Posted: Wed Jun 08, 2005 1:59 pm
by lshort
I'll look into it. Thanks for the info. 8)

Posted: Wed Jun 08, 2005 4:40 pm
by gh_amitava
Hi,

You can use the "Upsert" feature of DataStage.

Regards
Amitava

Posted: Thu Jun 09, 2005 7:20 am
by lshort
True. I could use upsert. However, if I should need to be able to track the number of inserts versus updates upsert will not allow for it. 8)

Posted: Fri Jun 10, 2005 2:57 pm
by bcarlson
richdhan wrote:Hi lshort,

Look into the CDC stage. The documentation in parjdev.pdf gives additional information on CDC stage. It is used to identify new inserts, updates as well as deletes.

Rich
Pardon a potentially dumb question. What is the CDC Stage? I couldn't find references to it in the parjdev manual. Is this the change capture stage?

We are looking into a similar situation (insert new/update only if certain fields change) and I found this posting in a search.

Posted: Tue Jun 14, 2005 11:52 am
by richdhan
Hi Carlson

Yes, I was referring to the Change Capture stage.

The Change Capture stage will work perfectly for your situation. You have to define the fields in the change values section of the CDC stage and change_code additional column will detect the update.

HTH
Rich

Posted: Fri Aug 26, 2005 1:24 pm
by varshanswamy
With respect to the performance does the change capture stage provide better performance when compared to the lookup stage.

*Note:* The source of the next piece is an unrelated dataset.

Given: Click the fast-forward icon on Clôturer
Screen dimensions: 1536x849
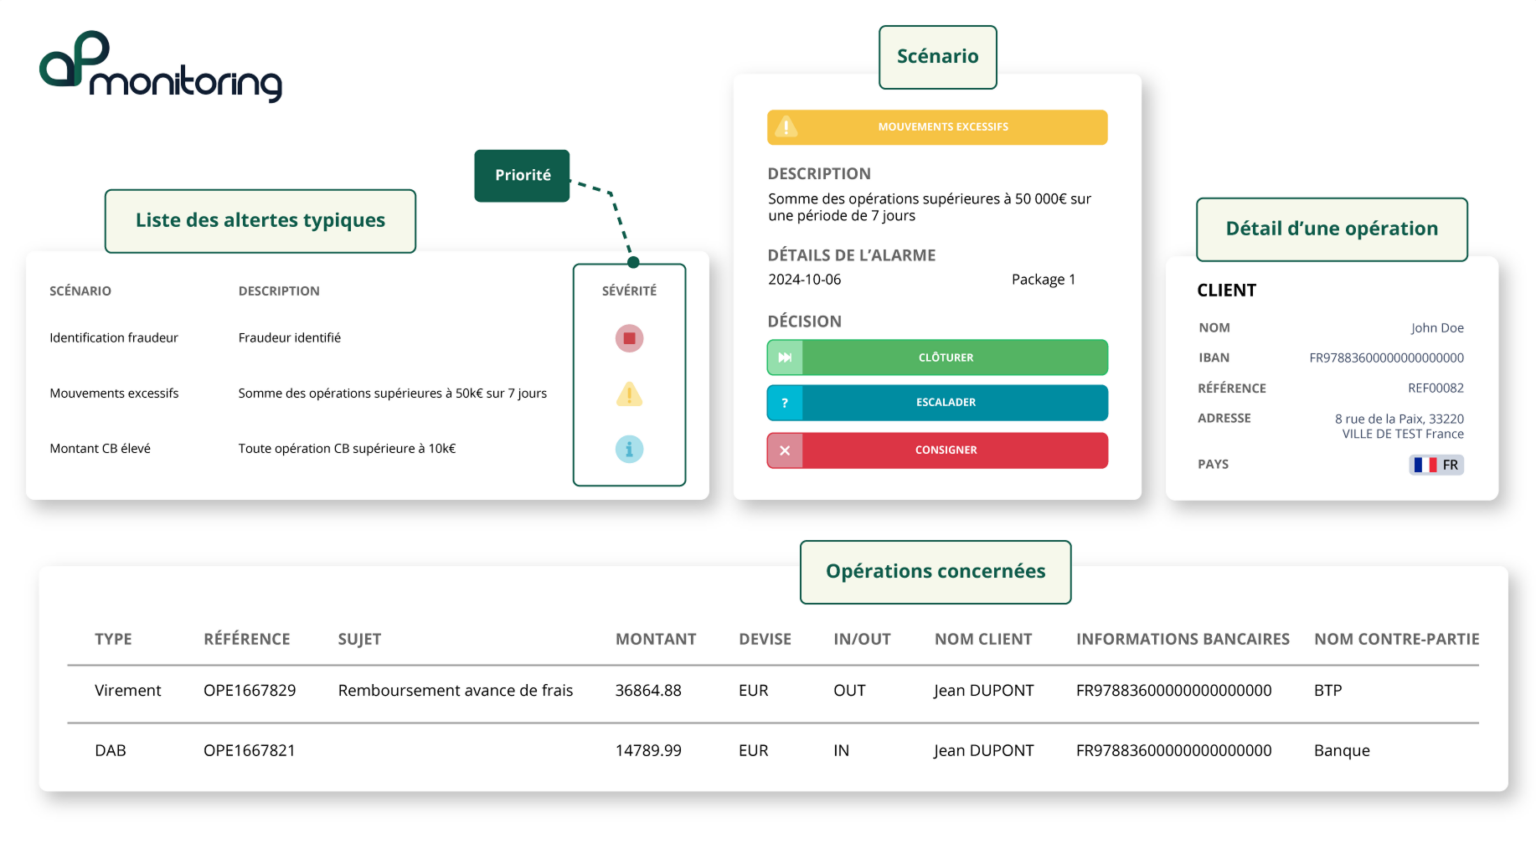Looking at the screenshot, I should 786,357.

Posted: Fri Aug 26, 2005 4:44 pm
by ray.wurlod
It provides different functionality, so you'd be trying to compare apples with oranges even if you did have a definition of "performance".

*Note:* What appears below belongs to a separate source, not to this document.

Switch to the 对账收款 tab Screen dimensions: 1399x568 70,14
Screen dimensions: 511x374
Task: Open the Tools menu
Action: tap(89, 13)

Posted: Fri Aug 26, 2005 4:48 pm
by vmcburney
I always felt you were better off doing surrogate key lookup first and then doing change data capture on the rows that already exist and sending the new rows directly down an insert path. A surrogate key lookup only retrieves a couple columns from the database while CDC returns every column. So lookup followed by CDC should be faster then CDC followed by lookup.

You can't get away with a CDC alone unless you have built dimensions without surrogate keys. A CDC stage can bring in rows from the dimension for comparison but it will not let you take or use a dimension field. You can only output rows from the "After" link, not the "Before" link.

We had shocking performance of upserts on DB2 and had to make sure we used seperate insert and update paths. The initial load of a table is the worst performer, DB2 has to perform full table scans for every row as it cannot use an index until stats have been run on the table.

a different type of question on this

Posted: Mon Aug 29, 2005 8:29 pm
by balakot
i was working on some thing like the same job that you guys were discussing and in the end we want to write to the data base only there records that have a same data type and the ones that dont have the data types should be dropped out and these records should be written out to the reject file.
Is there any function out there like get stage info or some thin that can give us some details about the record be dropped since there is a different data type out there?

Thanks
-babloo